Ask Me: What Backpacking Trip Do You Suggest in the Wind River Range?
I read your dayhike story on the Wind River Range, and wow! Thank you for sharing it. I’ve been doing research on the range for several months now for a trip a few friends and I are taking there this summer. We will have 6 to 7 days of backpacking available on our trip. But I am having the hardest time trying to decide where in the Winds to hike. None of us have ever been to the Winds before and I want to hit as many beautiful and peaceful areas as I can, but still get some highlights from the Winds we see in many photos.
In your story, you hinted about climbing in the Winds in the past, so I’m assuming you have some familiarity with them. Could you please recommend one or two weeklong routes that will not have as many people but also give us a great view of the Winds that we will never forget and can tell our friends and family about?
I have hiked at these at these elevations for extended periods of time before and I’m familiar with the Tetons and Rocky Mountain National Park. Daily, I would say I’d like to hike seven to 12 miles a day (depending on the area and what we want to see). We want to soak in the scenery and take a little time to drop our packs do some scrambling on the side when we can. Unfortunately, for this trip we are limited to a loop as we will not have a second vehicle, and after looking at shuttle prices, I’d like to avoid that for this trip at least.
Thank you again Michael for any recommendations you have. I want to learn from someone who knows the area!
Thanks for writing and following The Big Outside.
The trip I’d suggest to you is one I recommended to two friends who backpacked in the Wind River Range for the first time this summer and wanted to hike a loop of about five moderate days. When I saw one of them after their trip, he told me, “I think I’ve just found a new favorite mountain range.” He said it was tough at times, but quite spectacular.

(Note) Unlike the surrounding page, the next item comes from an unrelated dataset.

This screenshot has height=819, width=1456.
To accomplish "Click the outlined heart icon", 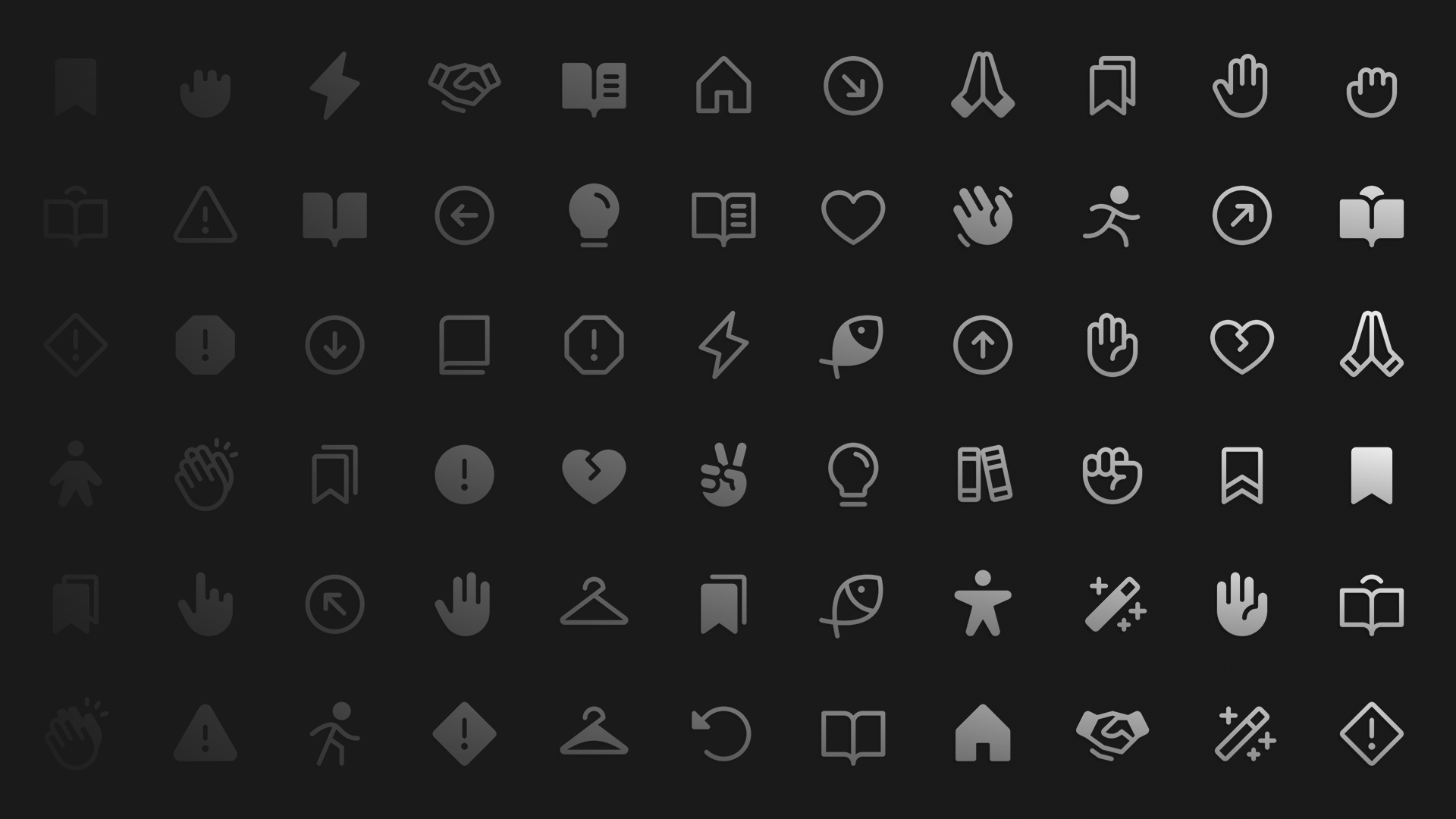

From Big Sandy Campground on the southwest side of the mountains (you could stay there the night before you start, which would help you begin acclimating to these high elevations), this loop takes you along the west side of the range, across the Continental Divide, past some alpine lakes, and then south over the Lizard Head Plateau and west through the Cirque of the Towers (see lead photo above story), one of the highlights of the Winds, before returning to Big Sandy Trailhead. While the Cirque draws more backpackers and climbers than other areas of the Winds, I think this loop will also show you some beautiful terrain that sees less foot traffic. You saw photos of the Bears Ears Trail, Lizard Head Plateau, and Cirque of the Towers in my story about dayhiking across the Southern Wind River Range.
From Big Sandy, hike north past Meeks Lake, Dads Lake, and Maes Lake to Hailey Pass. Descend the Bears Ears Trail past Grave Lake and Valentine Lake. The loop swings south at a trail junction; for a fun side hike, hike north from that junction to Mount Chauvenet, where you can drop your packs and hike 15 minutes off-trail to Chauvenet’s summit, as we did on the hike described in my article.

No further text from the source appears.